Rain Scald –Technically referred to as dermatophilosis, rain scald is caused by the bacteria Dermatophilus congolensis. We typically think of rain scald as a summer problem in the United States. However, for horses that spend their winters on pasture, and in climates where winter is more associated with rain and mud than snow and ice, it can be a problem during the winter season. Keeping horses skin dry and out of moist conditions such as mud is the best prevention for rain scald. Use of a product containing lanolin on susceptible areas such as the ventral abdomen and the cranial aspect of the cannon bones may be helpful in persevering the skin’s barrier function. Scrubbing affected areas with saline or dilute chlorhexidine can also be helpful. Excessive grooming of affected horses should be avoided. When grooming is necessary, owners should use equipment exclusively dedicated for the affected horse as to prevent cross contamination. Severe cases of rain scald may require veterinary intervention.

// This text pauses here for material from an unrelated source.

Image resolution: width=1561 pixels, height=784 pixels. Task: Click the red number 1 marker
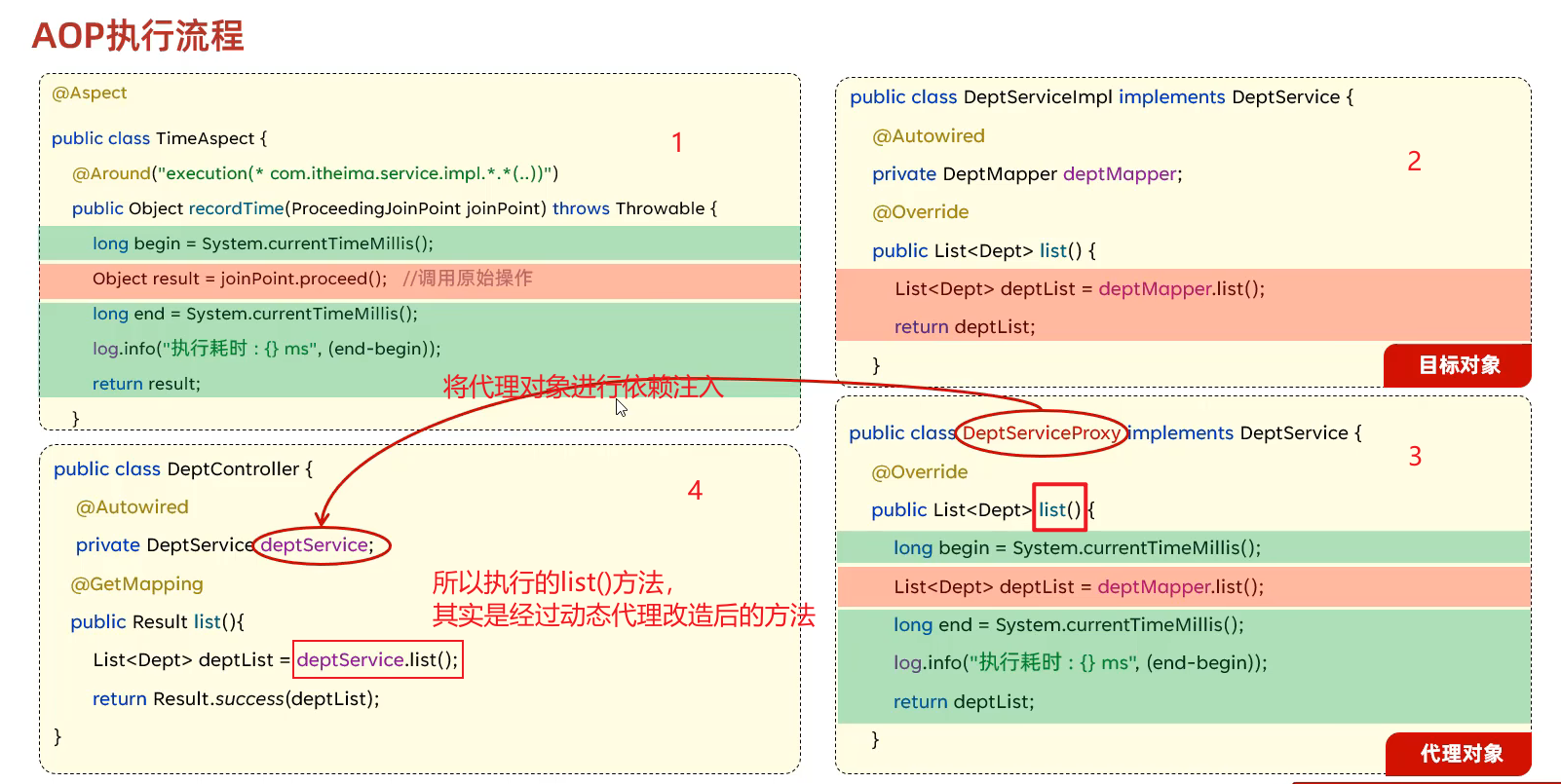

Scratches –Typically affecting the fetlock and pastern, scratches can be caused by a variety of pathogens. There is some thought that horses with white areas or feathers on their distal limbs may have increased susceptibility to scratches, although most of the evidence is anecdotal. Much like rain scald, wet, muddy, and dirty conditions can predispose horses to scratches, as those conditions may break down the skin’s natural defenses. Decreasing exposure to those environments can go a long way in minimizing or preventing scratches. Mildly affected horses may get resolution with scrubbing and topical treatment. More severe cases will require systemic treatment by a veterinarian.

The good news with most of these skin problems is that they readily resolve with appropriate changes in management practices, and in some cases diet and supplementation.

Wishing you much warmth and dry pastures this winter!